Wednesday, March 6, 2024

Cancer and PTSD

Most people do not normally associate PTSD with cancer, but it’s now known that cancer patients and even their caregivers are subject to it.

In 2018 when I was a patient at Brigham & Women’s in Boston I got a taste of it. After a long and complicated surgery I spent nine days in the ICU. I was conscious and functional but restricted in movement by all of the stuff attached to me. It’s never dark, and people came in at all hours to draw blood, take x-rays, check vitals, etc. About one week into it I started to hallucinate. I was seeing things that I knew were not there, which was really disturbing.

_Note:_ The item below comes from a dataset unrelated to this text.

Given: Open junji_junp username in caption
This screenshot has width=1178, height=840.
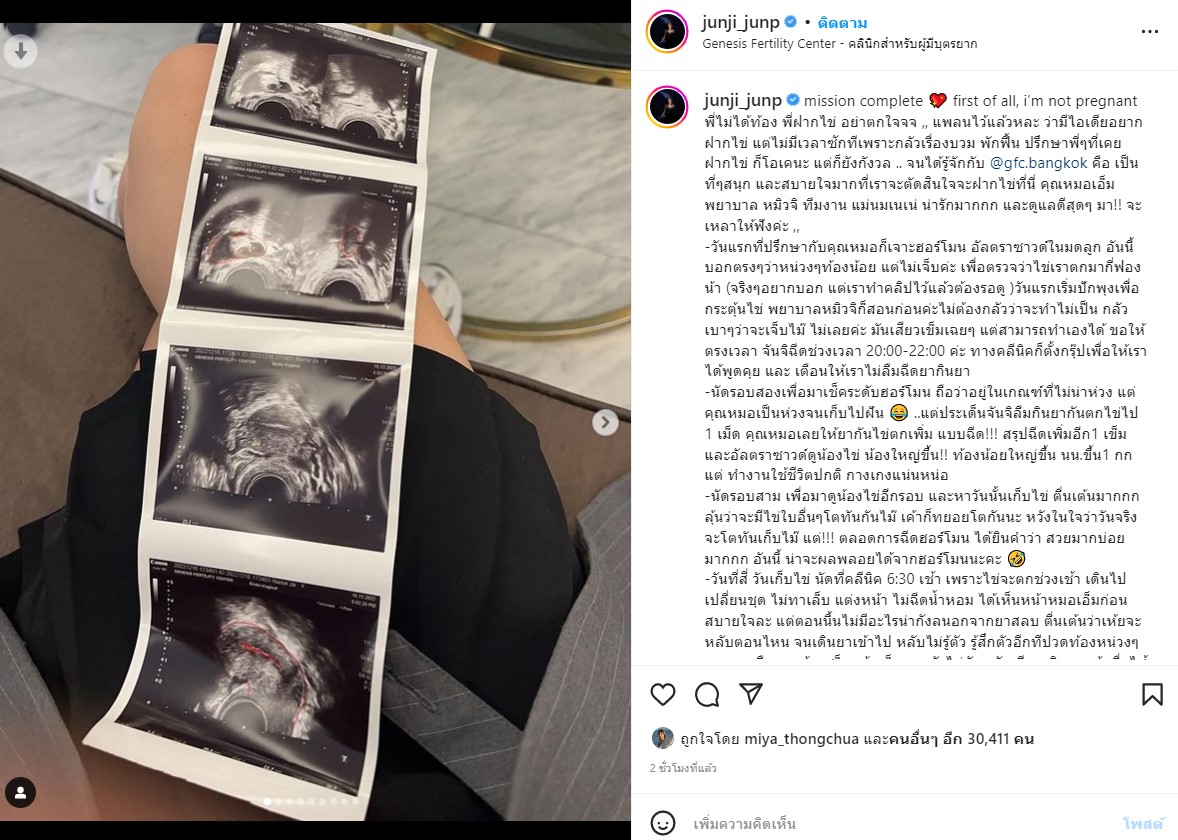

I was finally transferred to a step-down unit and spent almost two weeks there. The drudgery and routine were mind numbing. By the time I was discharged I was mentally and emotionally exhausted. It was great to be home again, although I wasn’t out of the woods yet.

 

When I finally got home I slept in a downstairs bedroom by myself. I was too weak to go upstairs to the normal bedroom. I started having ferocious nightmares every night. They were so bad I didn’t want to go back to sleep. I turned on the light, listened to music, read for a while; anything to keep me occupied until daylight. Then I’d get up and have a coffee before laying down on the couch and sleeping for a couple of hours in broad daylight. Somehow it seemed safer. I still remember one recurring dream. I had some kind of metal plate bolted to my chest with a rope or chain dangling from it. A big dog would come and grab the chain, pulling hard on it like it was trying to rip it out of my body. I screamed; it was excruciating and I thought I’d die if the plate was ripped out. Then I woke up in a sweat. The nightmares went on for a couple of months and then finally faded. Since then I’ve had a new level of empathy for people who suffer from PTSD but can’t manage to shake it.